## Görev listesi
1) Okunacak metne göre aşağıdaki soruları yanıtlayın.
(a) Can Paksoy, kendisiyle ilgili hangi yasağın kaldırılmasını istiyor?
(b) Can Paksoy'a göre ayrı ayrı heyetler kaç kez oy birliğiyle beraat kararı verdi?
(c) Erköseoğlu ailesinin avukatları duruşmada neyi talep etti?
2) Okunacak metinde "HALA VİCDANIM RAHAT" sözleriyle başlayıp "tutuklanmasını talep etti." sözlerine kadar süren bölümü hiç değiştirmeden yazdırın.

## Okunacak metin
Yargıtay’ın bozma kararına ilişkin savunma yapan sanık Can Paksoy, ‘’Suçsuzum. Hakkımdaki bu dayanaksız suçlamaların hiçbirini kabul etmiyorum. Yargıtay’ın bozma kararı, 2 beraat kararının teker teker çürüttüğü bütün iddiaları bir şekilde göz ardı etmiştir. Karşı tarafın acısını anlıyorum ama ben suçsuzum. 14 yıldır üzerime yapışan bu leke ile yaşıyorum. İş hayatımda da normal hayatında da herkes bana ‘acaba yaptı mı?” diye şüphe ile yaklaşıyor. Ama beni bilen biliyor. Vicdanım çok rahat. Ben bir holdingin veliahtı değilim. Hiçbir zaman olmadım. Holdingin veliahtları, genç kızı katletti diye senaryo yazmaya çalışıyorlar. Böyle bir şey yok. Benim ailem niye böyle bir zannın altında bırakılıyor. Bu nedenle linç ediliyor. Maddi gerçek ortada. Mahkeme 2 defa beraat kararı verdi. Ayrı ayrı heyetler 2 kere oy birliği ile beraat kararı verdi. Kaçtı diye bana kara çalanlar görsünler buradayım. Her davaya geldim. Her zaman da geleceğim. Adaletin er ya da geç ortaya çıkacağını biliyorum. Sayın mahkemenin bu haksız bozma kararına direnmesini ve hakkımdaki yurt dışına çıkma yasağının kaldırılmasını istiyorum” dedi.
HALA VİCDANIM RAHAT DİYOR
Müşteki Ergun Erköseoğlu ifadesinde, ‘’Bu bir cinayet dosyası. Sanık kızımı katletmiştir. Hep yanıltıcı ifadeler vermiştir. 14 yıldır süren dava sürecinde maalesef hala vicdanım rahat diyebiliyor. Fakat 14 yıldır süren bir süreçte sanık hala ‘vicdanım rahat’ diyebilme cüretini gösterebiliyor. Aile olarak beni bir kez aramamışlardır. Eğer sanık kızımı katletmemiş olsaydı aile olarak hepsi benim yanımda olurdu. 2 kez beraat verildi. Nasıl beraat verildiği hep soru işareti oldu. En sonunda doğrusu oldu. Olan şey, sanığın cinayet suçundan yargılanması’’ şeklinde konuştu. Duruşmada Erköseoğlu ailesinin avukatları Yargıtay’ın bozma kararına uyulmasını ve Can Paksoy’un tutuklanmasını talep etti.

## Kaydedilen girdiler
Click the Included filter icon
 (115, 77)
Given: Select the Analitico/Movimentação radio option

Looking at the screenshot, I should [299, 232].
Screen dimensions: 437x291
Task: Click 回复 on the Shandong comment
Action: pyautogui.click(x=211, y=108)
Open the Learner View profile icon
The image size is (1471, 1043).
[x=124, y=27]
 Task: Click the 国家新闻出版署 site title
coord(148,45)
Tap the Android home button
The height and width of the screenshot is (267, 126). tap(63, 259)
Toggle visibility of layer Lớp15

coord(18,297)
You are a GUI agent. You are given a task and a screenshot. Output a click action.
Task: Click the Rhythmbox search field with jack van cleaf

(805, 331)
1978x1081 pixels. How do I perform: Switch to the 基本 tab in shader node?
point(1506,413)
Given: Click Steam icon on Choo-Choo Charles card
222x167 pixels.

## Görev yanıtları
1)
(a) Yurt dışına çıkma yasağının kaldırılmasını istiyor.
(b) İki kez oy birliğiyle beraat kararı verdi.
(c) Yargıtay'ın bozma kararına uyulmasını ve Can Paksoy'un tutuklanmasını talep ettiler.

2)
HALA VİCDANIM RAHAT DİYOR
Müşteki Ergun Erköseoğlu ifadesinde, ‘’Bu bir cinayet dosyası. Sanık kızımı katletmiştir. Hep yanıltıcı ifadeler vermiştir. 14 yıldır süren dava sürecinde maalesef hala vicdanım rahat diyebiliyor. Fakat 14 yıldır süren bir süreçte sanık hala ‘vicdanım rahat’ diyebilme cüretini gösterebiliyor. Aile olarak beni bir kez aramamışlardır. Eğer sanık kızımı katletmemiş olsaydı aile olarak hepsi benim yanımda olurdu. 2 kez beraat verildi. Nasıl beraat verildiği hep soru işareti oldu. En sonunda doğrusu oldu. Olan şey, sanığın cinayet suçundan yargılanması’’ şeklinde konuştu. Duruşmada Erköseoğlu ailesinin avukatları Yargıtay’ın bozma kararına uyulmasını ve Can Paksoy’un tutuklanmasını talep etti.